Introduction

Purpose

Given real $n$ by $n$ symmetric matrices $H$ and $M$ (with $M$diagonally dominant), another real $m$ by $n$ matrix $A$, a real $n$ vector $c$ and scalars $\sigma>0$, $p>2$ and $f$, this package finds an approximate minimizer of the regularised quadratic objective function $\frac{1}{2} x^T H x + c^T x + f + \frac{1}{p} \sigma \|x\|_M^p$, where the vector $x$ may additionally be required to satisfy $A x = 0$, and where the $M$-norm of $x$ is $\|x\|_M = \sqrt{x^T M x}$. This problem commonly occurs as a subproblem in nonlinear optimization calculations.The matrix $M$ need not be provided in the commonly-occurring $\ell_2$-regularisation case for which $M =I$, the $n$ by $n$ identity matrix.

Factorization of matrices of the form $H + \lambda M$–-or $\mbox{(1)}\;\;\; \mat{cc}{ H + \lambda M & A^T \\ A & 0}$ \n (1)( H + lambda M A^T ) ( A 0) \n in cases where $A x = 0$ is imposed–-for a succession of scalars $\lambda$ will be required, so this package is most suited for the case where such a factorization may be found efficiently. If this is not the case, the GALAHAD package GLRT may be preferred.

Authors

N. I. M. Gould and H. S. Thorne, STFC-Rutherford Appleton Laboratory, England, and D. P. Robinson, Oxford University, England.

C interface, additionally J. Fowkes, STFC-Rutherford Appleton Laboratory.

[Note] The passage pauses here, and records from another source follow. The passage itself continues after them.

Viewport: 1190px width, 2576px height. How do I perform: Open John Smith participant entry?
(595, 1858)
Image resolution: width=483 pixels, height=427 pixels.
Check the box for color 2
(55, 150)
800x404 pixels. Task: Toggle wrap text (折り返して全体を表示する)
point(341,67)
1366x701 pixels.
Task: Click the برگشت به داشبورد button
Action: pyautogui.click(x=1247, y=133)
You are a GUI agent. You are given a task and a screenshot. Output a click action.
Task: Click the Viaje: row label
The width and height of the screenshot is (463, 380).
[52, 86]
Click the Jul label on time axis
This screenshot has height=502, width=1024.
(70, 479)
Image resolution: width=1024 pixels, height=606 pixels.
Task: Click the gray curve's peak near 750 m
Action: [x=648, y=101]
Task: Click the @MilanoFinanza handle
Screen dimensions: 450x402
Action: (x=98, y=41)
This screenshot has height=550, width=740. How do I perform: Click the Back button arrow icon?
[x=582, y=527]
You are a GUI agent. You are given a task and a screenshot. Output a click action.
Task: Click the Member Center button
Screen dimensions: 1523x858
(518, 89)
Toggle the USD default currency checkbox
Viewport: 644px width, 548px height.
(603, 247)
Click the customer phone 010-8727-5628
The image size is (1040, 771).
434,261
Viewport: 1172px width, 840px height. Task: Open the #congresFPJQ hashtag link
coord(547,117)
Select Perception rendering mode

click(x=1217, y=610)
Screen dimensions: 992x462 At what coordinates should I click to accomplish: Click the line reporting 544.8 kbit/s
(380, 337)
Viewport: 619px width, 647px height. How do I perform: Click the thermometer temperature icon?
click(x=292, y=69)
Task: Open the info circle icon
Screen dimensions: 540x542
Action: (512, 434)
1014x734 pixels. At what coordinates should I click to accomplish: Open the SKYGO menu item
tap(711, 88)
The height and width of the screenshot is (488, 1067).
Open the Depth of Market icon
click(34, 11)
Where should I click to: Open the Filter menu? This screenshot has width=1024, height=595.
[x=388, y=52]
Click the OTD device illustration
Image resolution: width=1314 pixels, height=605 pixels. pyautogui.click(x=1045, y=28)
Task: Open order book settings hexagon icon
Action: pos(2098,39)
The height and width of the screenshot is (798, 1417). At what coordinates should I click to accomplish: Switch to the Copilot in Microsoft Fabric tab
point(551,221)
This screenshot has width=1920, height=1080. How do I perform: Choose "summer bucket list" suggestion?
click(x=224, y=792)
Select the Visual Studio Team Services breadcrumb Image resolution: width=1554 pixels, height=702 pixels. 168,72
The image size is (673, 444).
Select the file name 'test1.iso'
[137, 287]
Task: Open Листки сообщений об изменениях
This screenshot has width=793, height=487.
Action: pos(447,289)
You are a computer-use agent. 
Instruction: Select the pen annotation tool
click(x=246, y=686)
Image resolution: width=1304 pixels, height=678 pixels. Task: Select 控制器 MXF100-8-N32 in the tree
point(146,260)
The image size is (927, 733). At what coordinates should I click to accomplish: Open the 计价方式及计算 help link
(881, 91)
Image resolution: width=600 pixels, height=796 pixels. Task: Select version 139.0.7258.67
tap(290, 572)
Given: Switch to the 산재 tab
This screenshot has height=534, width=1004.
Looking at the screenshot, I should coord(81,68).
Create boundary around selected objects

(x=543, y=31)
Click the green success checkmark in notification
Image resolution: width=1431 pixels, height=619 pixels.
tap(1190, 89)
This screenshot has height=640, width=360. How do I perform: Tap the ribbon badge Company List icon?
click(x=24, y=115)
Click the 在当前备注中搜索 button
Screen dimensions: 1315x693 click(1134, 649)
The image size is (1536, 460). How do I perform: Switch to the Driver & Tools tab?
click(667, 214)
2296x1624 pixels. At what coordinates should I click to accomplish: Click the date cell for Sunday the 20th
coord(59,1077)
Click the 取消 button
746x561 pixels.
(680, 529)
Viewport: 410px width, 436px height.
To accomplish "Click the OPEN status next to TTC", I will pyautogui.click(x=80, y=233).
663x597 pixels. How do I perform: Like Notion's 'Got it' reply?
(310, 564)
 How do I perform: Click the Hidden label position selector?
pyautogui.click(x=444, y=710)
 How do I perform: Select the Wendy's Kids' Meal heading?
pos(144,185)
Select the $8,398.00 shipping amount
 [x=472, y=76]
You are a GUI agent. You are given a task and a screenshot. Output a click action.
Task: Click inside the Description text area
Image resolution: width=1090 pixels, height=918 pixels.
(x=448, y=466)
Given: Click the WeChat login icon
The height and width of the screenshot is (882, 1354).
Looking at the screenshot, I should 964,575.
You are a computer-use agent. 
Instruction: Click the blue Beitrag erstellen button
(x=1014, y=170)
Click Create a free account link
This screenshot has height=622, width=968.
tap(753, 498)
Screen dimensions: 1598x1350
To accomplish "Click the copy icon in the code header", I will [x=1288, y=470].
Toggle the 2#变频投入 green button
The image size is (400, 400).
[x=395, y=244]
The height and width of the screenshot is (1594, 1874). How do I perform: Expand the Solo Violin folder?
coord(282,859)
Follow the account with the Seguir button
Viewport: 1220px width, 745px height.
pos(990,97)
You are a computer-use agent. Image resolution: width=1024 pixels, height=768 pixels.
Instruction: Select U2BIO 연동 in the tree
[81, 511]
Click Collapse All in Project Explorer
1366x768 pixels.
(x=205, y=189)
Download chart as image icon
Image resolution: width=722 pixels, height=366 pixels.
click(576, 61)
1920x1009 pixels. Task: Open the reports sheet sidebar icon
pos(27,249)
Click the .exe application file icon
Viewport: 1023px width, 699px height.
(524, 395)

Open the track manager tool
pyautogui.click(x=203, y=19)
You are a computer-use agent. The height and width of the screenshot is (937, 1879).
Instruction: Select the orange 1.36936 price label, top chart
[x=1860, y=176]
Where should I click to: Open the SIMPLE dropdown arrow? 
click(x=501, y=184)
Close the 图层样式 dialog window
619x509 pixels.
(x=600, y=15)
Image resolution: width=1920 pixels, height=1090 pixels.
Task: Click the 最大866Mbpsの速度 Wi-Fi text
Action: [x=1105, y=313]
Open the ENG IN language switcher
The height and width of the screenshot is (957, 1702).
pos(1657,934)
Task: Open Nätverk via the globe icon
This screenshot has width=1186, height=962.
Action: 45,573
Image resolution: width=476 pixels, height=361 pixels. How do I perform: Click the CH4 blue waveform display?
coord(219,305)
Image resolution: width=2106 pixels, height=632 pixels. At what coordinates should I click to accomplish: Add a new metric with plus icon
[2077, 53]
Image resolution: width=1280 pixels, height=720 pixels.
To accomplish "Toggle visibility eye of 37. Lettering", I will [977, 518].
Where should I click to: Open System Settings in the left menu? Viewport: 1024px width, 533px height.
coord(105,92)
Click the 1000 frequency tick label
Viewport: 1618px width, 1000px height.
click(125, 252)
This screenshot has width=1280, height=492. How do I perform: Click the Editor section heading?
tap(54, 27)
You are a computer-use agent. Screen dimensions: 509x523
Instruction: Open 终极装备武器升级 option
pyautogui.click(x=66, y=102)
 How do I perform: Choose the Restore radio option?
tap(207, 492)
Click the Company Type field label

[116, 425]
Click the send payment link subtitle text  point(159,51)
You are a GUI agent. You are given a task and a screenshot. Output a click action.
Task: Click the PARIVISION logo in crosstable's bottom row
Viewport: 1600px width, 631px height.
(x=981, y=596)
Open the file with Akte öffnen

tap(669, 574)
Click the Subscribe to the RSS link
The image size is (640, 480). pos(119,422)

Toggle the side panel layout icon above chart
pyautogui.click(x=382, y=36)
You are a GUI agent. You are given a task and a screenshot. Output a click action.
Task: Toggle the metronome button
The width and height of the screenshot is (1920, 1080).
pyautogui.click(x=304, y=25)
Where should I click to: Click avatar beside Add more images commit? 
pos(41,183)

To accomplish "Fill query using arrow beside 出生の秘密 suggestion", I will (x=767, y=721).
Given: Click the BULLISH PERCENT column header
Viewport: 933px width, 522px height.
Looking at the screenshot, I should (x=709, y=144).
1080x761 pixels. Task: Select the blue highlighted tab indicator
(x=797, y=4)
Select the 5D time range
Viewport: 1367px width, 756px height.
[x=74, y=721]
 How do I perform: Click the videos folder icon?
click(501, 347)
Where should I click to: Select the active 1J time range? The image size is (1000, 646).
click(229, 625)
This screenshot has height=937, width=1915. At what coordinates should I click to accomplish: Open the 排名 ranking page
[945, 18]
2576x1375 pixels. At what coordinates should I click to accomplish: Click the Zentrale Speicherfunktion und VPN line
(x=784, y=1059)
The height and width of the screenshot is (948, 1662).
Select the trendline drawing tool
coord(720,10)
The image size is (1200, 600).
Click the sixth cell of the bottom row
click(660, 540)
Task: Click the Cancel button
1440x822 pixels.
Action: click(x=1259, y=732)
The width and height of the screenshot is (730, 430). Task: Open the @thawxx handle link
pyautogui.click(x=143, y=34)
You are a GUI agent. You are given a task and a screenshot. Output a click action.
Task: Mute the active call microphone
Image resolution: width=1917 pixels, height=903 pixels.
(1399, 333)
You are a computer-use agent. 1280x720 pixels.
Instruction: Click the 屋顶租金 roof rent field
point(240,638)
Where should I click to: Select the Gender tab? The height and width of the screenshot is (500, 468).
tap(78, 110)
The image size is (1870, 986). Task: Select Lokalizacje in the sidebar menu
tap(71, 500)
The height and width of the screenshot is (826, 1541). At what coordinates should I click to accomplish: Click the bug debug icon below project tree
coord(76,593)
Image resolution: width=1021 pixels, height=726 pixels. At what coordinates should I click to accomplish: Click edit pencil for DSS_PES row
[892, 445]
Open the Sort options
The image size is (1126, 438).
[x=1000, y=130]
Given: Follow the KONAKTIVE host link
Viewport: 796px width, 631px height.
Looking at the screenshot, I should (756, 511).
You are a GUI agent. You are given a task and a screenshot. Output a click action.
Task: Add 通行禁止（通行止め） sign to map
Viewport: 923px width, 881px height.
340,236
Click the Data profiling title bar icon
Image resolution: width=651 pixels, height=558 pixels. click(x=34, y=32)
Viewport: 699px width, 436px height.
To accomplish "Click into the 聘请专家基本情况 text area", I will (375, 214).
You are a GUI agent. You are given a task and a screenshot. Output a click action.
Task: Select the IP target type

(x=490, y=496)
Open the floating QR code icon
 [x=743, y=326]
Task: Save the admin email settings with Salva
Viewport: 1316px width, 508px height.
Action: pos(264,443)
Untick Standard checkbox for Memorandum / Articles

Julia interface, additionally A. Montoison and D. Orban, Polytechnique Montréal.

Originally released

November 2008, C interface December 2021.

Method

The required solution $x_*$ necessarily satisfies the optimality condition $H x_* + \lambda_* M x_* + A^T y_* + c = 0$ and $A x_* = 0$, where $\lambda_* = \sigma\|x_*\|^{p-2}$ is a Lagrange multiplier corresponding to the regularisation and $y_*$ are Lagrange multipliers for the linear constraints $A x = 0$, if any.In addition in all cases, the matrix $H + \lambda_* M$ will be positive semi-definite on the null-space of $A$; in most instances it will actually be positive definite, but in special “hard” cases singularity is a possibility.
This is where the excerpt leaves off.